Frances (Jenny Slate, OBVIOUS CHILD, 2014) watches as three snooty art critics denigrate her latest work to the point of humiliation. Her long-time boyfriend dumps her, and she returns home to her parents, both artists. Instead of sympathy from the family, she’s bombarded with news that her sister Gaby (Elise Kibler) is engaged to a man her father loathes, and to top off the family dinner, her parents (Jessica Hecht, David Paymer) announce they are separating. Rather than deal with any of this head-on, Frances accepts an apprenticeship with an artist in north Norway. “Norway, Norway”. Where the sun never sets.

Nils (Fridtjov Saheim) is the personality opposite to talkative, upbeat Frances. He grumps around while escorting her to the trailer she’ll stay in for the summer. The project, seemingly uninspiring, is to paint a local dilapidated barn yellow – inside and out. Nils is under a tight deadline to finish the barn so it (and he) can earn a spot on the map of cultural sites. Close by is a Viking museum and community, where the folks, led by their Chief (Zach Galifianakis), re-create Viking life for tourists (or mostly themselves).

One day Yasha (Alex Sharp, HOW TO TALK TO GIRLS AT PARTIES, 2017) shows up. He’s arranging a ceremonial Viking funeral for his beloved father (Olek Krupa). Father and son worked together daily in their bakery and developed a close bond. Sasha’s mother (Gillian Anderson), who left them years ago, unexpectedly shows up for the funeral, hoping to lure him to live with her.

Frances compares everyone she meets to subjects in famous works of art. It’s her way of connecting art to the real world, as well as helping her find a place for people in her world of art. Frances and Yasha are drawn together in their search for direction and meaning, and we are led to believe this connection, no matter how brief or random their crossing of paths might be, helps her in her personal quest.

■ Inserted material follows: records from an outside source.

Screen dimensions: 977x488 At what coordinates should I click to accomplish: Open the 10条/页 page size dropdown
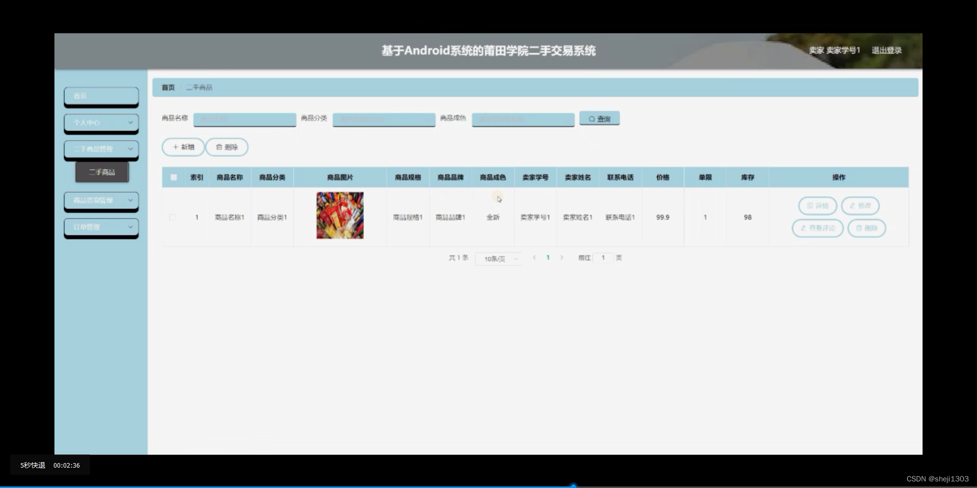tap(498, 258)

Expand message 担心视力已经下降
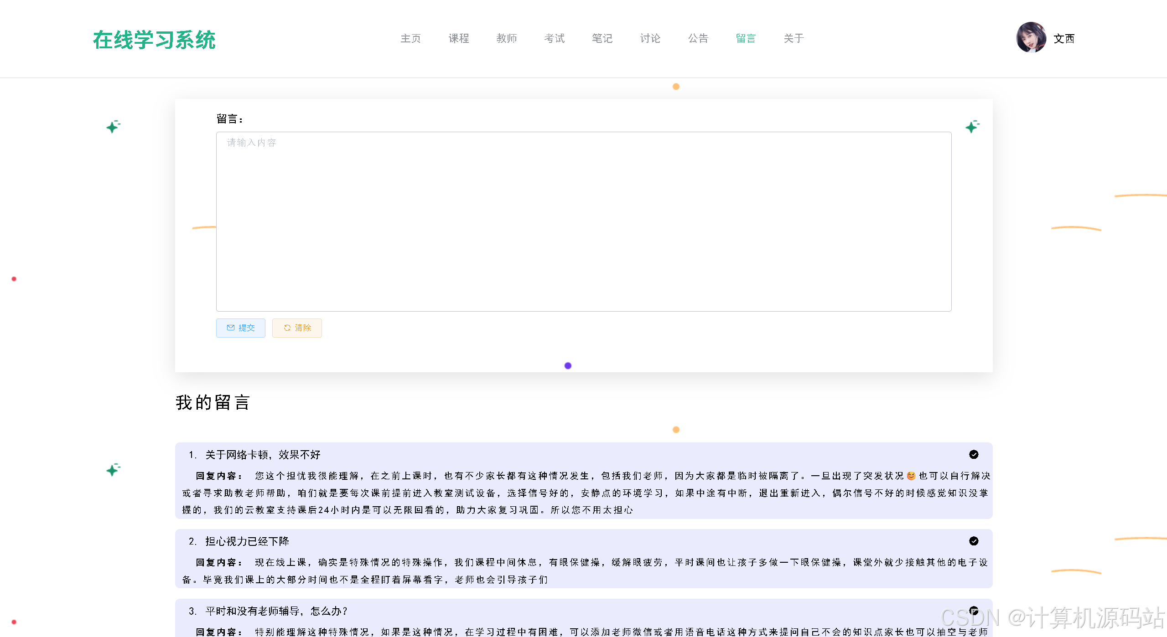click(x=247, y=541)
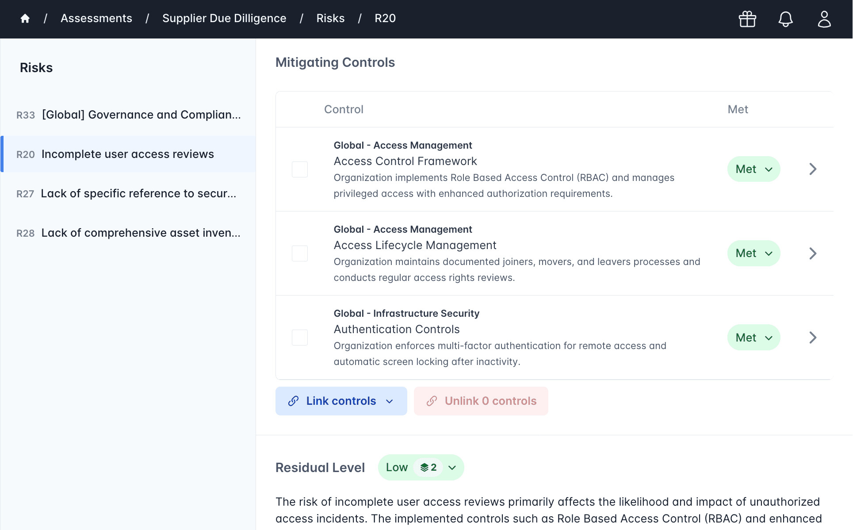Open Access Lifecycle Management details arrow
This screenshot has height=530, width=853.
pos(812,253)
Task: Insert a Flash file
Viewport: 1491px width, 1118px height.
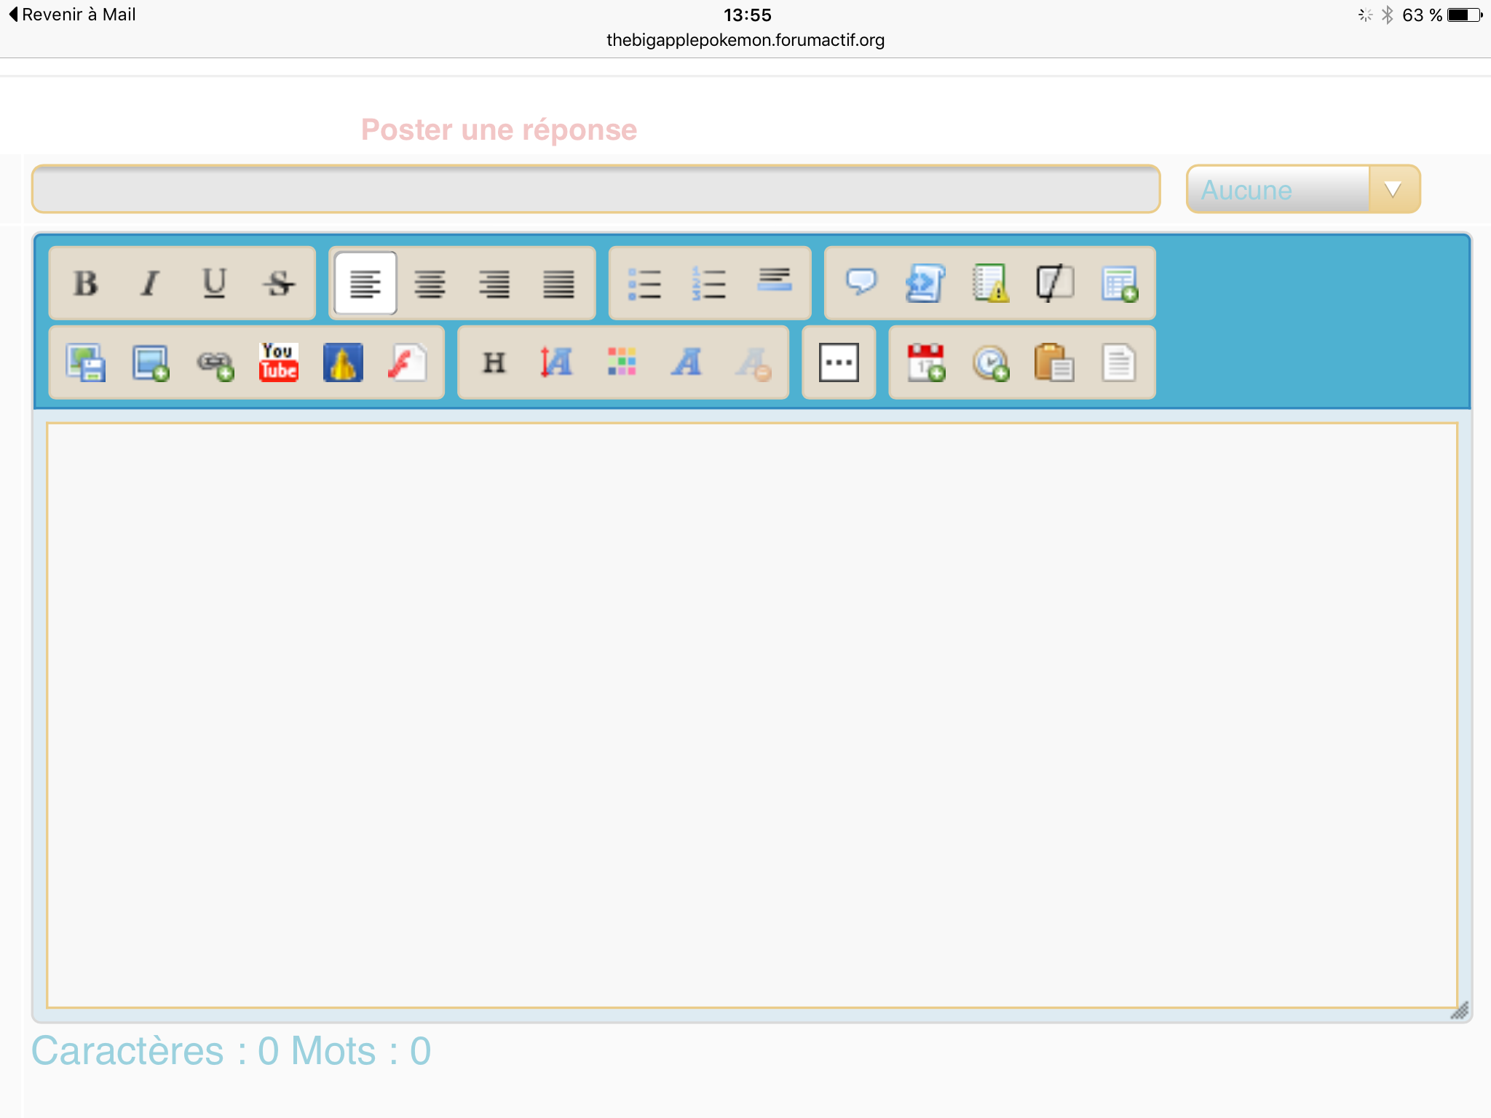Action: pyautogui.click(x=408, y=362)
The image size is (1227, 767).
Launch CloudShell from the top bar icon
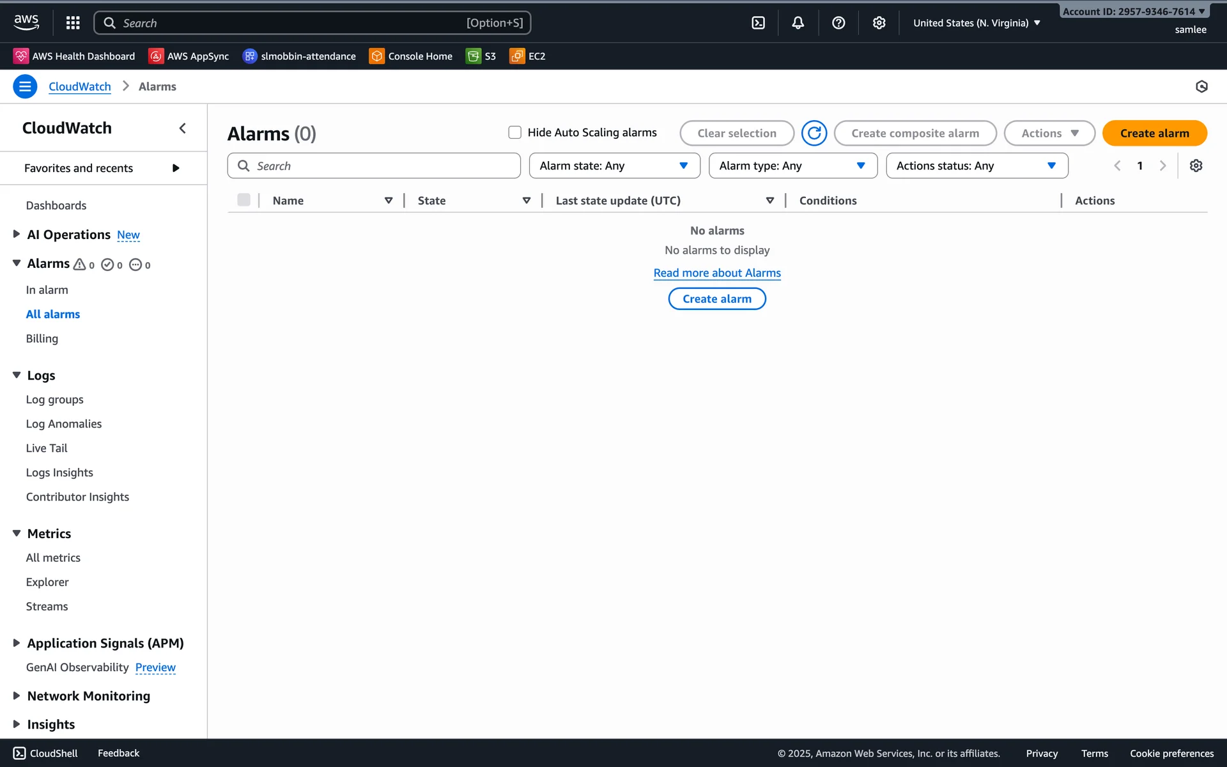pos(758,23)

The cinematography from Martin Ahlgren captures this rarely seen top-of-the-world wonderland, and the landscape is truly something to behold. Ms. Slate is once again top notch in her role. She’s likable and relatable, traits some actors struggle with, but which apparently come natural to her. And while we expect lives to be messy and complicated, we hope for a bit more from our movies. Frances’ home life is drawn straight out of a TV sitcom, and the whole Viking village never really makes sense. It seems Frances is short-changed on all of her relationships here, yet the trip still manages to help her discover something in her art. And that’s just about how life works – really messy right up until something clicks, and then back to messy.